Paul Kennedy, writing in the Guardian (Nov. 26, 2003):

It is difficult for conservatives here in the US not to concede that things have failed to go according to plan in Iraq, but only a few admit that things are a mess. Meanwhile, among the critics of the Bush administration's "forward school" - ranging from retired army generals through Middle East experts to anti-war radicals - there seems little satisfaction at having been proved correct in their forecasts that it would be harder to get out of Iraq than to kick one's way in. The situation in Iraq and, perhaps increasingly in Afghanistan, is too serious for schadenfreude. So, as George Bush and Tony Blair conferred last week, it was hardly surprising that the planned ceremonies were overshadowed not just by the mobs of protesters but also by the urgency of the private discussions about what to do next.

The Bush-Blair confab about strategy brought to mind that old tale about the two English gentlemen who had set forth vigorously one morning across the Irish countryside. By mid-afternoon they realised that their maps were faulty and they were well and truly lost. Spotting a peasant at work in his field, they called out: "I say, old chap, how do we get back to Dublin?" The peasant scratched his head thoughtfully and then replied, "Well, if I were you, sirs, I wouldn't start from here." No doubt the man had good grounds for offering that opinion, but the problem for the two walkers was precisely that they had to start from where they were at the time. And so do the Bush and Blair governments with regard to Iraq.

As they consider the various options of getting from here to there, they are naturally bombarded with all sorts of ideas from the pundits, with calls from congressmen and MPs for solutions, with urgings from allies, and, above all, with reports from the field, usually conflicting in nature. Amid all the slogans and vogue-words tossed around in this cacophony, one is beginning to drown out the rest: the term is "exit strategy" (as in, how to find one).

The sudden return of Paul Bremer, the US-led coalition's chief administrator of Iraq, to Washington, and the announcement of some form of handover to some form of Iraqi authority by June, has intensified the impression that the Bush team, especially, are looking for a way out. It's going to be difficult, politically, to get through the Christmas season (yellow ribbons on trees, families encountering their first Christmas without their father or son, images of soldiers still on patrol in Baghdad on Christmas night); but it may be even more difficult if the US electoral campaign unfolds with the two governments still, metaphorically, a long way from Dublin.

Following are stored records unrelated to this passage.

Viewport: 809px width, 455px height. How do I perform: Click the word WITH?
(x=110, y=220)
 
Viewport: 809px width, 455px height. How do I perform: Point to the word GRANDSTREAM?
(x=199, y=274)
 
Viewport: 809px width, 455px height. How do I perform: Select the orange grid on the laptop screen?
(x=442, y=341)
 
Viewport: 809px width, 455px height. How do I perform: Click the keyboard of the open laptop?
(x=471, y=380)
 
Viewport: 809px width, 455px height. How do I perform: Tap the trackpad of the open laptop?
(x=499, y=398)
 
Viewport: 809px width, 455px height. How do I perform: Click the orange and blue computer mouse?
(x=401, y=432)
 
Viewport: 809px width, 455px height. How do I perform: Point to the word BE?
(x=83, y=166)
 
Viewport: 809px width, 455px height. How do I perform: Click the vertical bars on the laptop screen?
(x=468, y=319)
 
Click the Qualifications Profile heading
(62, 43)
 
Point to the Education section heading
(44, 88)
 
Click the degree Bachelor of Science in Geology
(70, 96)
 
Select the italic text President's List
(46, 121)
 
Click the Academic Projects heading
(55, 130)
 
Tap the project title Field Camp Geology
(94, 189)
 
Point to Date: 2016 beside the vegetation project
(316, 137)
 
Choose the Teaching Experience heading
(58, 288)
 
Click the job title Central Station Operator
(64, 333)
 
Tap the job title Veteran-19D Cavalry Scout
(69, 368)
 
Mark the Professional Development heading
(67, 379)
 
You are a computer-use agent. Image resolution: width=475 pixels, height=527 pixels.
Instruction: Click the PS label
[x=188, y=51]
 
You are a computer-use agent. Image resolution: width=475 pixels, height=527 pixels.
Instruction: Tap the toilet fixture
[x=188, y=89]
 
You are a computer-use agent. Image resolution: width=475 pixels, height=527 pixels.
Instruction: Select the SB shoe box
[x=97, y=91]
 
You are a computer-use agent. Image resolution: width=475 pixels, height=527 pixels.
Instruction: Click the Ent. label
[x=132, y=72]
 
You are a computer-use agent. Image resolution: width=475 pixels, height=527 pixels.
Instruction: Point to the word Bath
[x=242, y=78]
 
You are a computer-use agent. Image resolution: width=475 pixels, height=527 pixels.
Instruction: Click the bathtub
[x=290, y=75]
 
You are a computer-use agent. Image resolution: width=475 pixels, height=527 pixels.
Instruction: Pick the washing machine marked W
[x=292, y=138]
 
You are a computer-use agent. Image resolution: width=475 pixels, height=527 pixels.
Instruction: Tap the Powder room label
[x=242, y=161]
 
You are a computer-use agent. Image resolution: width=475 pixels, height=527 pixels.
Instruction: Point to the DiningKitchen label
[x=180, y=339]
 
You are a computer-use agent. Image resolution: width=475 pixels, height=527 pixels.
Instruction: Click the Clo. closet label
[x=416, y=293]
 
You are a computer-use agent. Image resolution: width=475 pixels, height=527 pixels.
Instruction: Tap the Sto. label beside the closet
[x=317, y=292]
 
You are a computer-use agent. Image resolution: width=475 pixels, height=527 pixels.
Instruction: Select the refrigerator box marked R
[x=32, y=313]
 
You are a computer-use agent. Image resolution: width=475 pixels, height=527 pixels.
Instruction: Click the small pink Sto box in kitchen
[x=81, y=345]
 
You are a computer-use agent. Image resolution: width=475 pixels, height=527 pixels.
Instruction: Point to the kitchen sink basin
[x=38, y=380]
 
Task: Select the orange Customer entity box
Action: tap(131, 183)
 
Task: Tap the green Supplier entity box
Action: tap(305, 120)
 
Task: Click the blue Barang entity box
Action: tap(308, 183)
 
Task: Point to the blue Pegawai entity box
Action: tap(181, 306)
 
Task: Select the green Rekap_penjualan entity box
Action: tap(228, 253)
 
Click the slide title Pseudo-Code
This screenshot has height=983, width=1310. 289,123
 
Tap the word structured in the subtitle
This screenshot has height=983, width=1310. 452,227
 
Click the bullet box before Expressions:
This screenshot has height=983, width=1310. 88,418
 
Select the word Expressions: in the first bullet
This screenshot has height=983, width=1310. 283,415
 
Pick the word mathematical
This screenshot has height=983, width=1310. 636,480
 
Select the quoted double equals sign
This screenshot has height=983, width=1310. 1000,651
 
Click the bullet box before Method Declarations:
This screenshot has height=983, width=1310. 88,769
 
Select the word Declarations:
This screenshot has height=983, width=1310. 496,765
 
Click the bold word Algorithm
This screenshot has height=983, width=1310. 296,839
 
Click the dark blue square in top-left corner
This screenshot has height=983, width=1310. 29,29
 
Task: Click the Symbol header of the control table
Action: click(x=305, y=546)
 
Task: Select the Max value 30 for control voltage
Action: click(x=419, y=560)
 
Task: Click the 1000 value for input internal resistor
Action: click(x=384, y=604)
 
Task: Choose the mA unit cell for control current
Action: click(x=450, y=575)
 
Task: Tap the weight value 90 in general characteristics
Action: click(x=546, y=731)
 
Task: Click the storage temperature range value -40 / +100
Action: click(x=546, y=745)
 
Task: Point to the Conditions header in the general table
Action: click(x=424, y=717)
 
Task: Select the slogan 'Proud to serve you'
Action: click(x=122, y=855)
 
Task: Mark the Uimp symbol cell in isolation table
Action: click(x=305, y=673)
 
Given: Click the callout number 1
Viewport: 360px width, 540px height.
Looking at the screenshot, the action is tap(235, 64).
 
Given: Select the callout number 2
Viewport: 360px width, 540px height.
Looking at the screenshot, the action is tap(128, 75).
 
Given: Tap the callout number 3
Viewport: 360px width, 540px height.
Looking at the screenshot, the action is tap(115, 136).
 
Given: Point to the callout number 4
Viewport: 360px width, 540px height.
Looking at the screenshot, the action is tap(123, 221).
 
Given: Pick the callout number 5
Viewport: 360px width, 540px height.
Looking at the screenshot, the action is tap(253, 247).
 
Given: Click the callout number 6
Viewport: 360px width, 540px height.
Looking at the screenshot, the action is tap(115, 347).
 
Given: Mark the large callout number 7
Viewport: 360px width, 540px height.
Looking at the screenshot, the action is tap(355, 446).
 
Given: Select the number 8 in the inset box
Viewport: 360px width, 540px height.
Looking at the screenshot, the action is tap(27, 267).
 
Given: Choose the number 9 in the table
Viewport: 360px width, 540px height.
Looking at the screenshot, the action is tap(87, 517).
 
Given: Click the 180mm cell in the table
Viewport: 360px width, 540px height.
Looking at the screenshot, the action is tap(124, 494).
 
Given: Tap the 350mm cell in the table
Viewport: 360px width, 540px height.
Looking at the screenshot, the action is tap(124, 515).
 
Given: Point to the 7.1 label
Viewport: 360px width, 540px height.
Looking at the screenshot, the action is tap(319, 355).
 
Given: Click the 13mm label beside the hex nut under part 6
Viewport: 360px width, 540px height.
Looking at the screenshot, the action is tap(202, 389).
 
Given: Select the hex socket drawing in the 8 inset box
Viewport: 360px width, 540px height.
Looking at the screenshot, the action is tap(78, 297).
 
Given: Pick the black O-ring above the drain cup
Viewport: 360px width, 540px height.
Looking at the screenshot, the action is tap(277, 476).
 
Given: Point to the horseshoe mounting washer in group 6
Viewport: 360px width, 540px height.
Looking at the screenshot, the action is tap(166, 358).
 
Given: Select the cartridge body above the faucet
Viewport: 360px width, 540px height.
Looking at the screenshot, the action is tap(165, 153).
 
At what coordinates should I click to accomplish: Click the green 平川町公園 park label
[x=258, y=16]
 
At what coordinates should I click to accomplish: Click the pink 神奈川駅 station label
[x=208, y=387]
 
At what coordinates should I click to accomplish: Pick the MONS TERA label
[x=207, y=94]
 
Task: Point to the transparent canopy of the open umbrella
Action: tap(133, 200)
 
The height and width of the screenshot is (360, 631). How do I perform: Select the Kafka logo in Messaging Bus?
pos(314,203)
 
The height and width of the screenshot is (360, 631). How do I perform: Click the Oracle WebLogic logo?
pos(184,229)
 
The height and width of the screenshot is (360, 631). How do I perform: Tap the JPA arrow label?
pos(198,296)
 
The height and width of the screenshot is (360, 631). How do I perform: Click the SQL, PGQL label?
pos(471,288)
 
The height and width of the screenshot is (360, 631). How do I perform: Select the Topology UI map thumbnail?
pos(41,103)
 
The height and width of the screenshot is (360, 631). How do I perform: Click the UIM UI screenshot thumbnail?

One wishes that the term "exit strategy" was not bandied about at all. Although the conservatives deny the comparison, it has deep echoes of Vietnam. Exit strategies from a conflict, such as Napoleon's retreat from Moscow or the British army heading towards Dunkirk, are often desperate, hand-to-mouth affairs, and full of Clausewitzian frictions. They smell of defeat, and defeatism. Most importantly, the open discussion by one side of various ways of making an exit gives a tremendous morale and propaganda boost to the opposition - all they have to do now is to hang on until the terminus date itself, and sharpen their knives. This is particularly true in the present situation, because there is an image abroad, fuelled by memories of Vietnam, Mogadishu and the first Iraq war, that Americans can't stand long and costly wars overseas.